Stream ecosystem resilience following extreme high-frequency summer floods in Glacier Bay, Alaska

The frequency and magnitude of extreme hydrological disturbance events are increasing under climate change in all regions of the world. These disturbances act as significant drivers of change in ecosystems. This research sought to explore how disturbances, in particular high-frequency flooding, directly and indirectly effect stream ecosystems. Further, it sought to consider the resilience of ecological communities following the floods. High-frequency floods significantly altered ecosystems at four streams of varying geomorphological complexities, driving homogenisation of benthic macroinvertebrate community composition both within and between streams, predominantly through the processes of community reassembly.

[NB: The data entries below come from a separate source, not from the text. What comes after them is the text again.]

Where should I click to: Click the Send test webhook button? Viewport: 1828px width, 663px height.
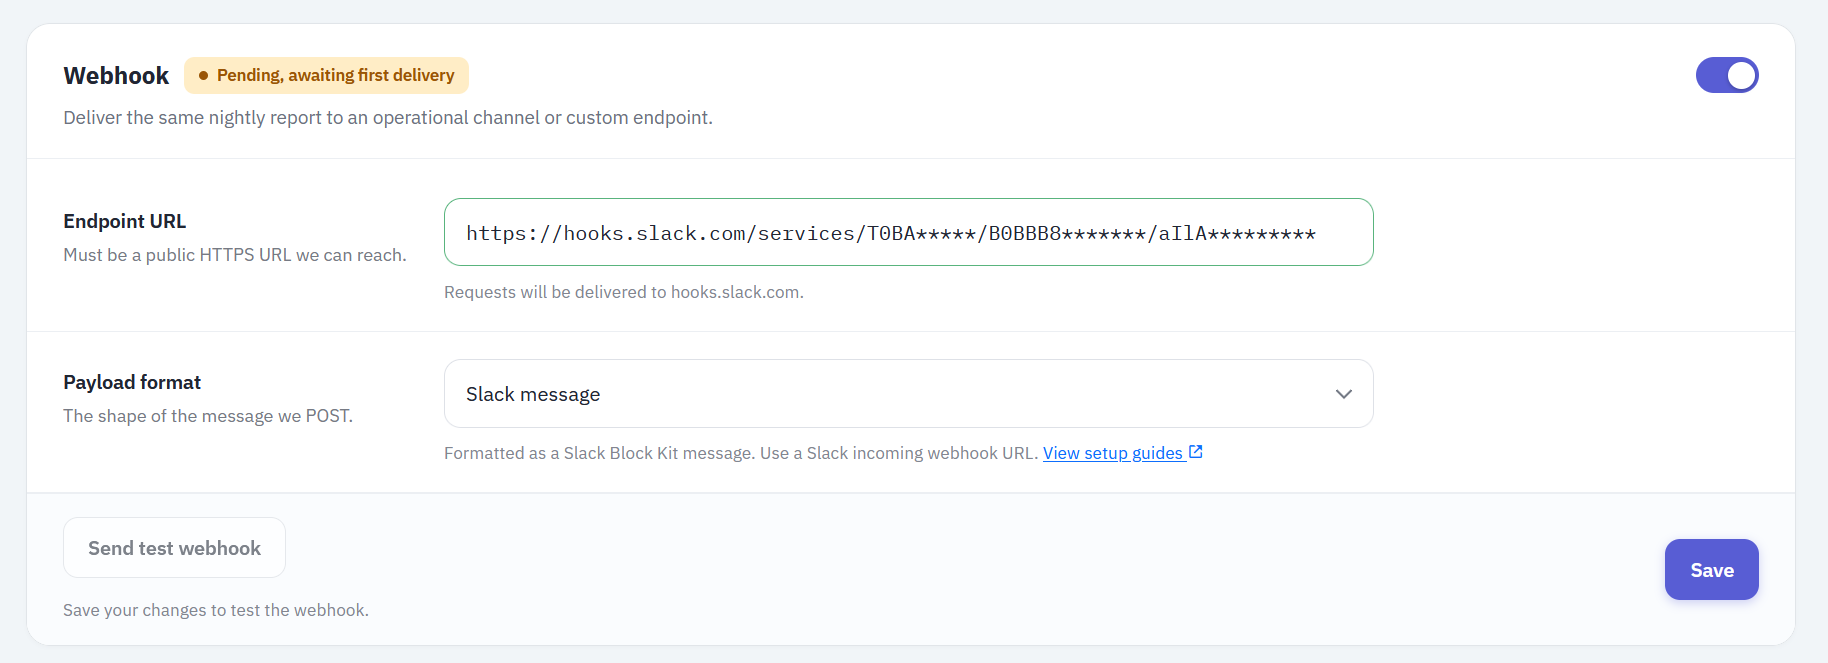(x=174, y=548)
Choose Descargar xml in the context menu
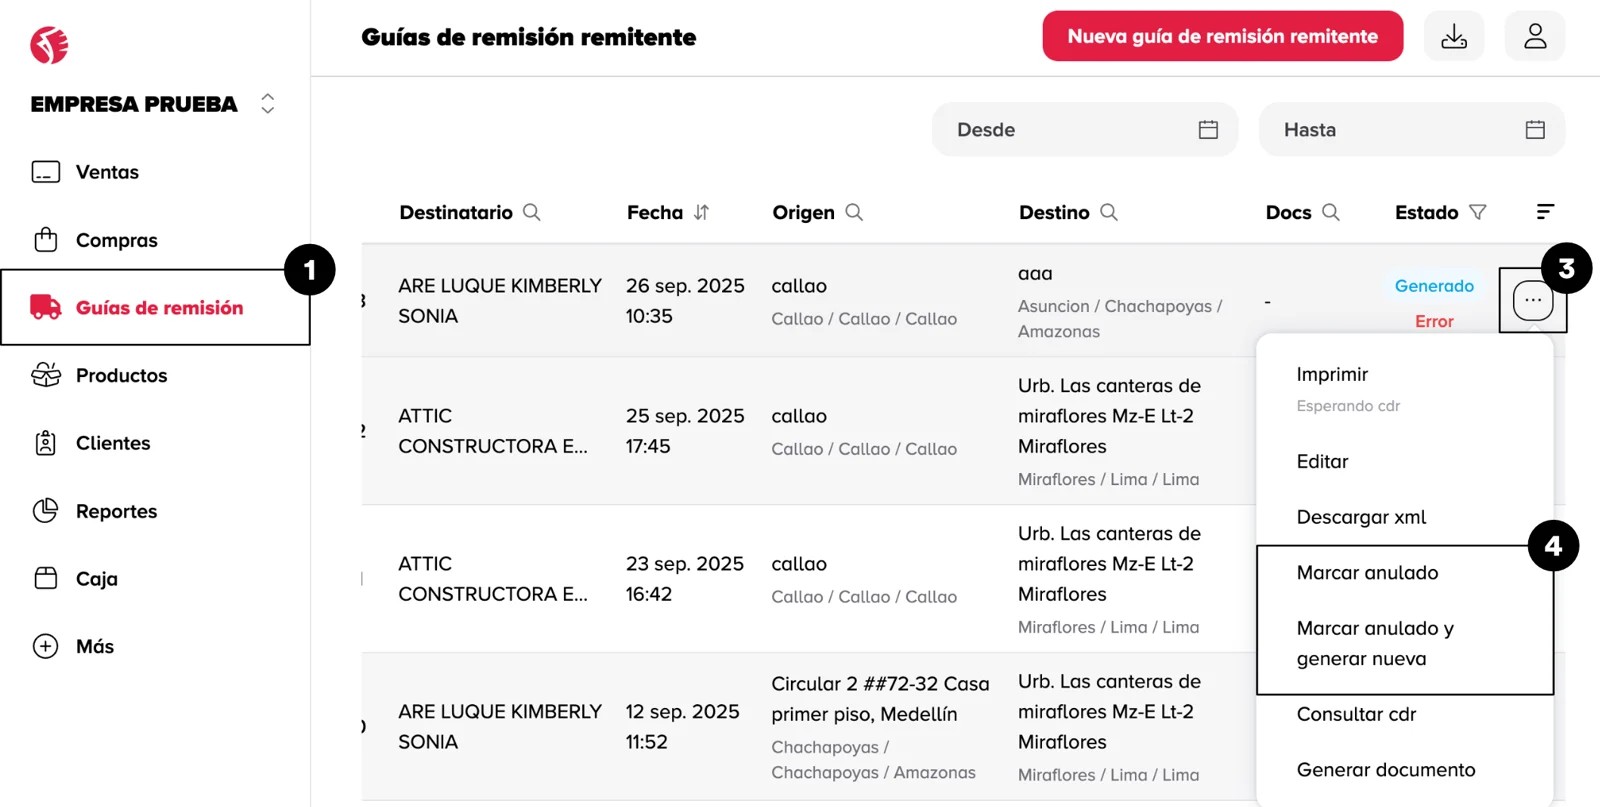 pyautogui.click(x=1361, y=517)
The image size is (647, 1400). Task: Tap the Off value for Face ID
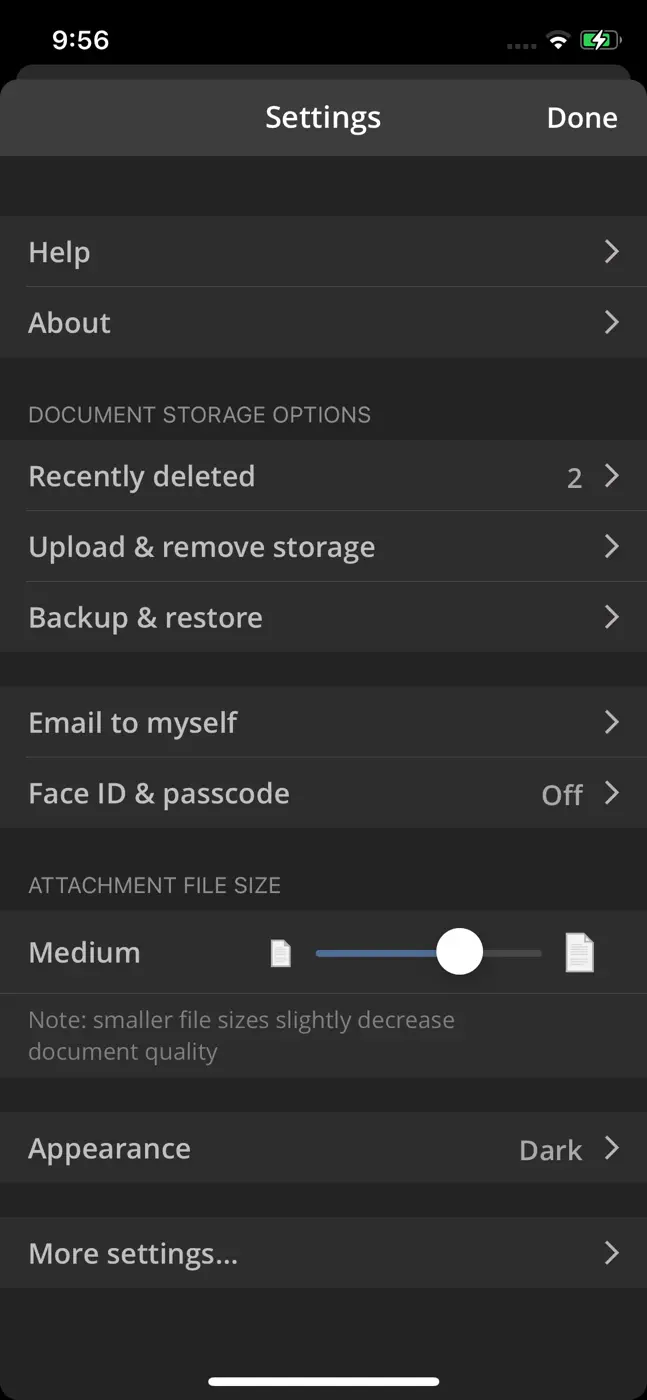tap(562, 795)
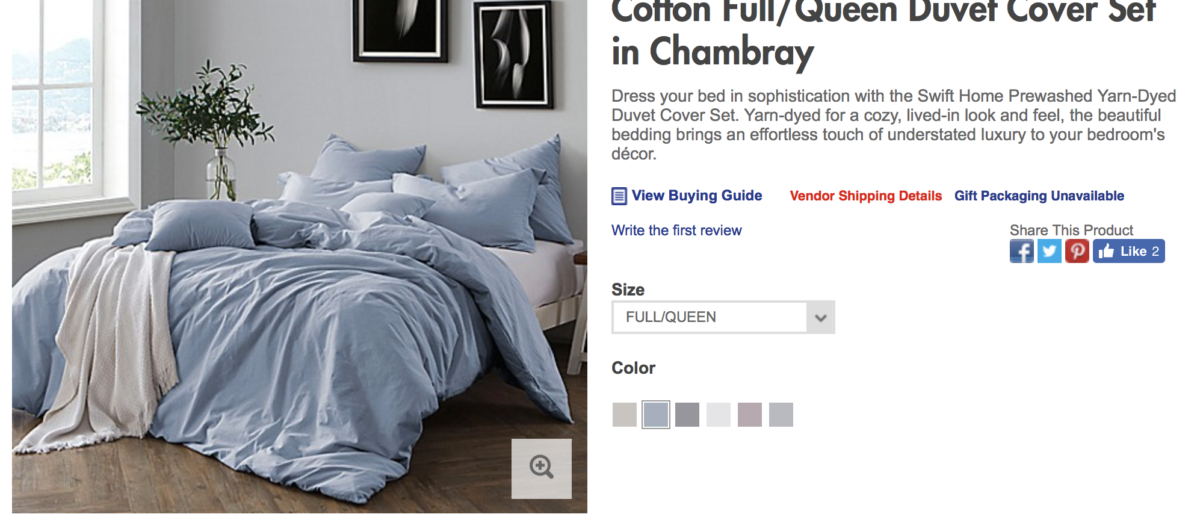Image resolution: width=1200 pixels, height=520 pixels.
Task: Pin product on Pinterest
Action: (1077, 251)
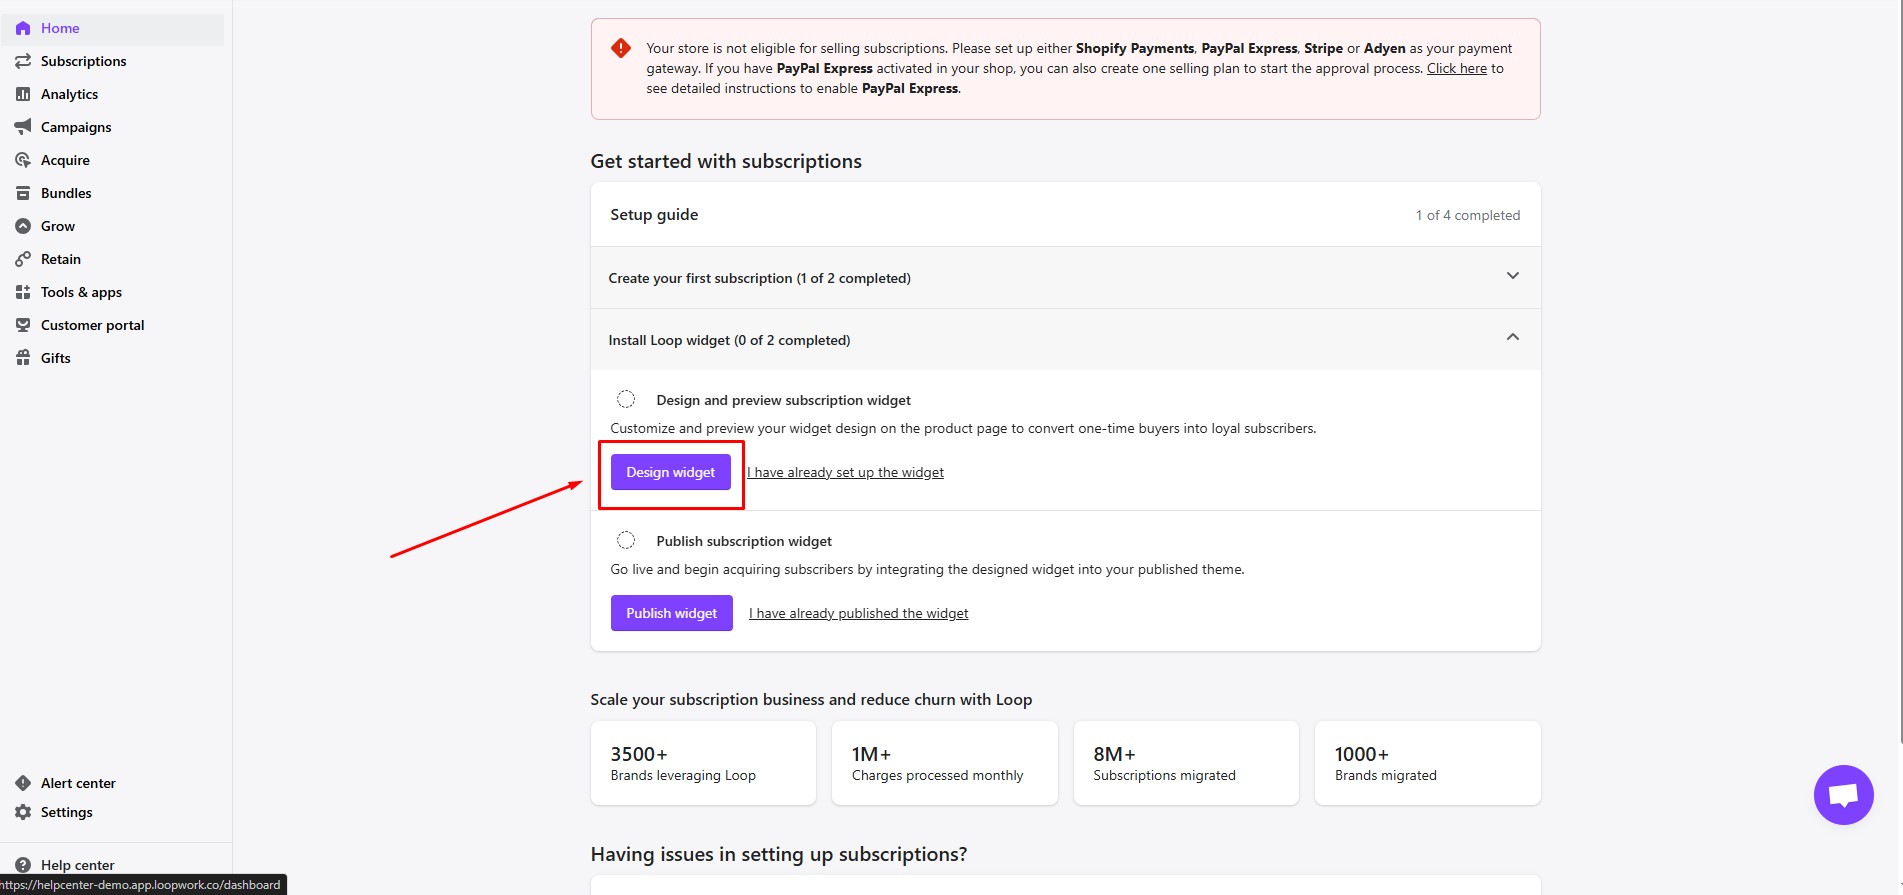Click the Settings gear icon
This screenshot has height=895, width=1903.
point(23,812)
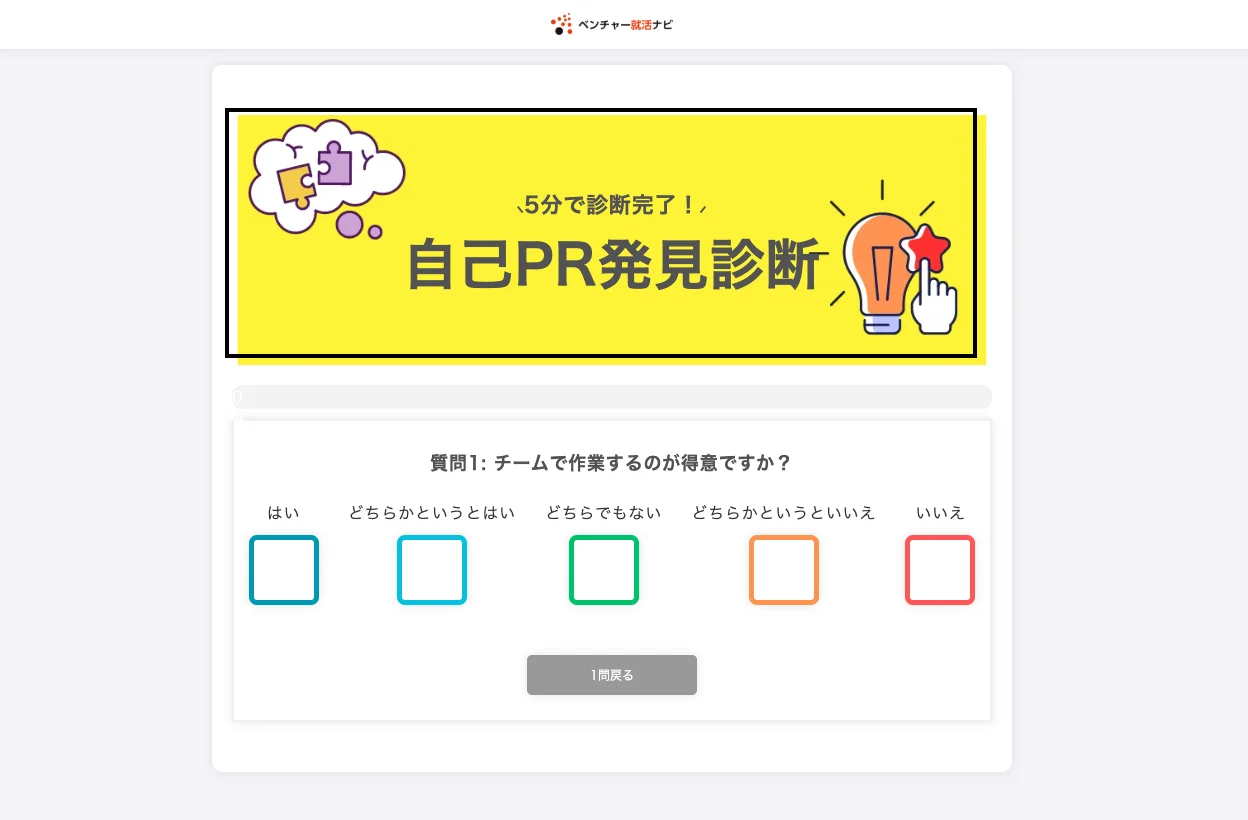
Task: Click the いいえ label text
Action: pyautogui.click(x=940, y=513)
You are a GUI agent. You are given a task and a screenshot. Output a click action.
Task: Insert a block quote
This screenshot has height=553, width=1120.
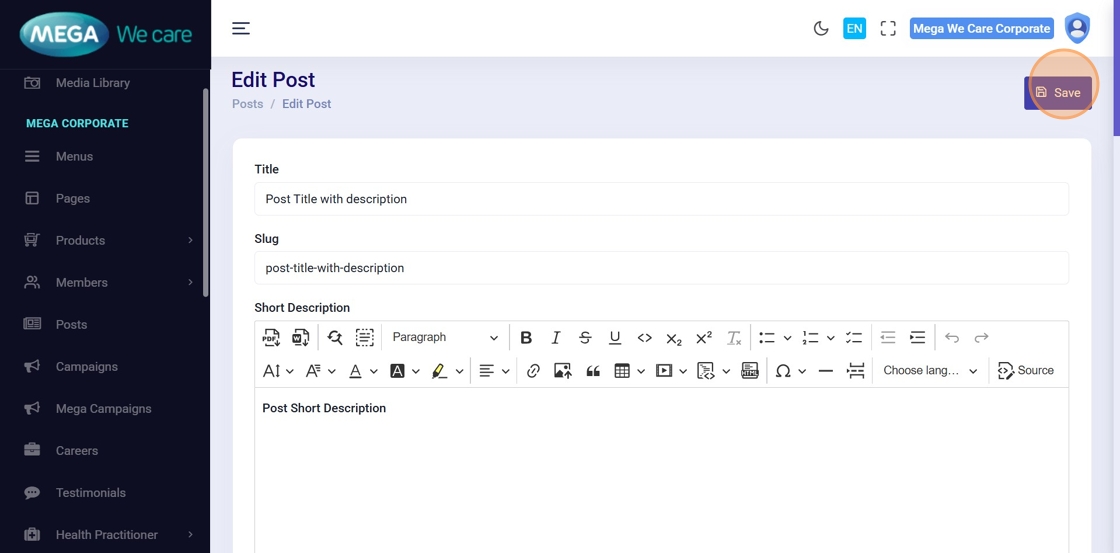tap(593, 371)
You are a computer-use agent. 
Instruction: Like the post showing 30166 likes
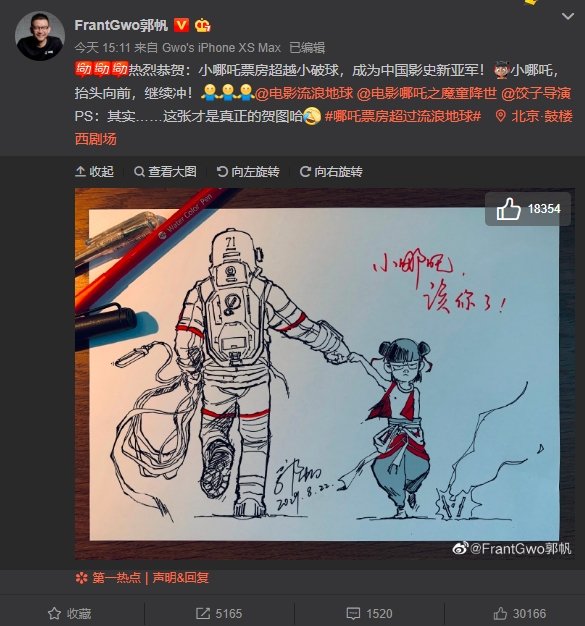(520, 613)
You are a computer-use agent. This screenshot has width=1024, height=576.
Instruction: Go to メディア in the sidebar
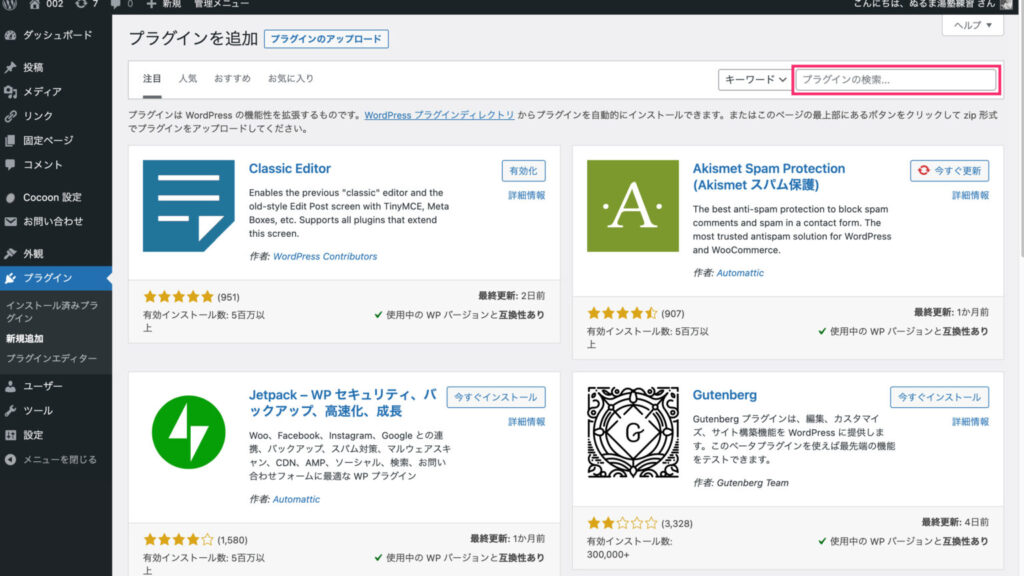[42, 92]
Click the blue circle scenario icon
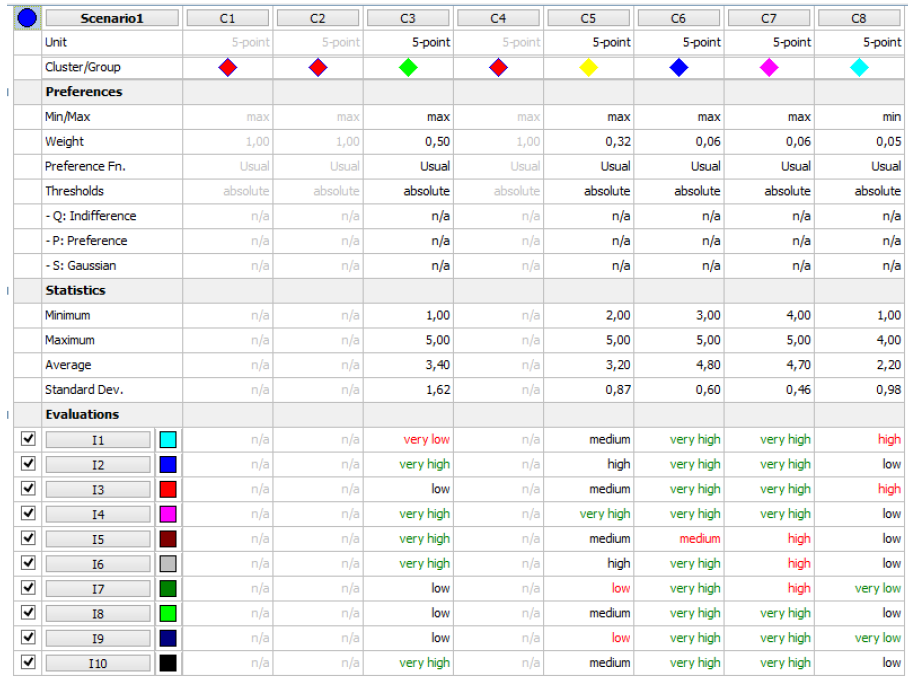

Juvenile salmon community size structure, condition and trophic linkages were significantly altered by the floods leading to a decoupling of terrestrial resources and an increasing reliance upon the selection of Chironomidae prey post-flood. The floods drove a decoupling of metrics of community stability with an increasing role of invasions observed during community reassembly. This thesis further demonstrated the capacity of multiple and linked disturbance events to sequentially degrade the resilience and decouple the metrics of stability in ecosystems. Finally, the importance of more explicitly exploring the processes which govern biological response to disturbance is highlighted. A novel conceptual perturbation pathway approach is proposed, which enables intermediary processes, which govern biological response, to be more easily and consistently defined and thus incorporated into our theoretical understanding of disturbance in ecology.